Nội dung text Ilana Tan - Autumn in Paris.pdf
Autumn in Paris Ilana Tan
Merci de lire ce livre Thank YOU for reading this book
Prolog JALANAN sepi. Langit gelap. Angin musim gugur bertiup kencang. Ia merapatkan jaket yang dikenakannya, namun tubuhnya tetap saja menggigil. Bukan karena angin, karena saat ini ia sama sekali tidak bisa merasakan apa pun. Sepertinya saraf-sarafnya sudah tidak berfungsi. Ia tidak bisa melihat, tidak bisa mendengar, tidak bisa bersuara, dan tidak bisa merasakan apa-apa. Kecuali rasa sakit di hatinya. Ia bisa merasakan yang satu itu.

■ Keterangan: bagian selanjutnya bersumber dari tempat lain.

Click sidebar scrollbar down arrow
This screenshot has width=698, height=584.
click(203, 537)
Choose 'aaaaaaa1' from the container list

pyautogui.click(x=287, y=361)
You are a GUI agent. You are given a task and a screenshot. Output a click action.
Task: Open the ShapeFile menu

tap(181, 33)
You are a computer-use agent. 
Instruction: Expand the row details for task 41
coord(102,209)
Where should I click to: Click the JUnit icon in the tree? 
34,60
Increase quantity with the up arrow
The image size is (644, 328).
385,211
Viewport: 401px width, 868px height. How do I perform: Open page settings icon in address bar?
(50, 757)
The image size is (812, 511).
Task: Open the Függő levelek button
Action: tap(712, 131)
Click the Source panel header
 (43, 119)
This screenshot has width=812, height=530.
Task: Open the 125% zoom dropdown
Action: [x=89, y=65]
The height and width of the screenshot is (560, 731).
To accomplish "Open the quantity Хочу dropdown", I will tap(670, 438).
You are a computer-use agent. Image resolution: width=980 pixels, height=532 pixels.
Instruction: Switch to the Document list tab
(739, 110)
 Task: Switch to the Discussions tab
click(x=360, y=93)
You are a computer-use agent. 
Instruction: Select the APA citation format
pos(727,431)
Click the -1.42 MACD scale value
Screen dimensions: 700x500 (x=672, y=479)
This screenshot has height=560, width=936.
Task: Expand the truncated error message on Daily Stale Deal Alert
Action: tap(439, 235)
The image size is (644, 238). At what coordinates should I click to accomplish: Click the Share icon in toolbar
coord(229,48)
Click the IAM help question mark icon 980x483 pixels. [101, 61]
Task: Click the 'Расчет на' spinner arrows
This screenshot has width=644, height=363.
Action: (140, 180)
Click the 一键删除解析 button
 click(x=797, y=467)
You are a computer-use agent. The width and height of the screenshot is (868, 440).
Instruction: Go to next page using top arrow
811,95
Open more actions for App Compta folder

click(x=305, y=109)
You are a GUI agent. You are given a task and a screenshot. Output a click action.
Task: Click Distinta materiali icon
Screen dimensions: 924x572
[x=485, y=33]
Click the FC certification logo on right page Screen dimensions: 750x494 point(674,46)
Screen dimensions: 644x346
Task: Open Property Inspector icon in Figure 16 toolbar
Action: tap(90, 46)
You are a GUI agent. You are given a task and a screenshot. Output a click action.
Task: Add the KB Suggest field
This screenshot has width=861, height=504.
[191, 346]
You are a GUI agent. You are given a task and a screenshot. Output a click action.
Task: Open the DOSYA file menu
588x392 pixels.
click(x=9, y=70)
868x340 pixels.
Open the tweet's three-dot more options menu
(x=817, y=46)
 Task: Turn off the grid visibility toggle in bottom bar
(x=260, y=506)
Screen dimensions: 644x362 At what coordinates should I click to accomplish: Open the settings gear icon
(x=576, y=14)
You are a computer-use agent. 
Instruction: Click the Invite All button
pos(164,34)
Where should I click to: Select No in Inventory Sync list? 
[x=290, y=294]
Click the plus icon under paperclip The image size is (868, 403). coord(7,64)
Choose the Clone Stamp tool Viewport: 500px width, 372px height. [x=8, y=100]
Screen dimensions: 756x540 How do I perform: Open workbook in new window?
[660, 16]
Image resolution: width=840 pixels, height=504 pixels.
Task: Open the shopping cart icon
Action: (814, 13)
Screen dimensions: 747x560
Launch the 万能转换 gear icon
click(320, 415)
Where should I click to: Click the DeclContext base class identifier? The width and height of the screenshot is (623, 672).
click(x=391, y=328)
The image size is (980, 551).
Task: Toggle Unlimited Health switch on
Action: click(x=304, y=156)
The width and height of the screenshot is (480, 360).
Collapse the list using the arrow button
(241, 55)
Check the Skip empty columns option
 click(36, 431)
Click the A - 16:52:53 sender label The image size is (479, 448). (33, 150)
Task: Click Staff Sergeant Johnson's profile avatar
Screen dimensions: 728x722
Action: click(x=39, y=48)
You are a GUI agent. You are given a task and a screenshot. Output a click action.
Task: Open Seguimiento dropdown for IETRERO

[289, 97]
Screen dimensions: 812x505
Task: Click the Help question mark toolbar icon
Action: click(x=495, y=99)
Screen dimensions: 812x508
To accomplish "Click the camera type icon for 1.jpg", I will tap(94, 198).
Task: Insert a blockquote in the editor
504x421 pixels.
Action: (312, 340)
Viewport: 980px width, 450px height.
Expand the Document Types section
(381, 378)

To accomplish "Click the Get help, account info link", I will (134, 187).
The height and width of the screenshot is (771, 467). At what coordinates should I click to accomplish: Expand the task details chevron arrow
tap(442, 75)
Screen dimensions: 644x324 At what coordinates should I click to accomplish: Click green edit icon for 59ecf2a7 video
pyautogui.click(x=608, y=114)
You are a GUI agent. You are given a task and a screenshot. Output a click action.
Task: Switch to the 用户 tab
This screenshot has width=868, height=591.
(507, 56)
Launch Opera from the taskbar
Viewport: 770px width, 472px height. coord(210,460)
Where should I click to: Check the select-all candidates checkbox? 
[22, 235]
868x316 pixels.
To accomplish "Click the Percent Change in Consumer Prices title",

Sakit sekali.... Butuh tenaga besar untuk menyeret kakinya dan maju selangkah. Sebelah tangannya terangkat ke dada, mencengkeram bagian depan jaket. Tangan yang lain terjulur ke depan dan mencengkeram pagar besi jembatan. Pagar besi itu seharusnya terasa dingin di tangannya yang telanjang, tapi nyatanya ia tidak merasakan apa pun walaupun ia mencengkeram pagar besi itu sampai buku-buku jarinya memutih. Matanya menatap kosong ke bawah. Permukaan sungai terlihat tenang seperti kaca besar berwarna hitam yang memantulkan cahaya dari lampu-lampu di tepi jalan. Air sungai itu pasti dingin sekali. Ia pasti akan mati kedinginan bila terjun ke sungai itu. Mati beku. Ia hanya perlu membiarkan dirinya jatuh. Setelah itu seluruh tubuhnya akan membeku. Rasa sakit ini juga akan membeku. Ia tidak akan merasakannya lagi.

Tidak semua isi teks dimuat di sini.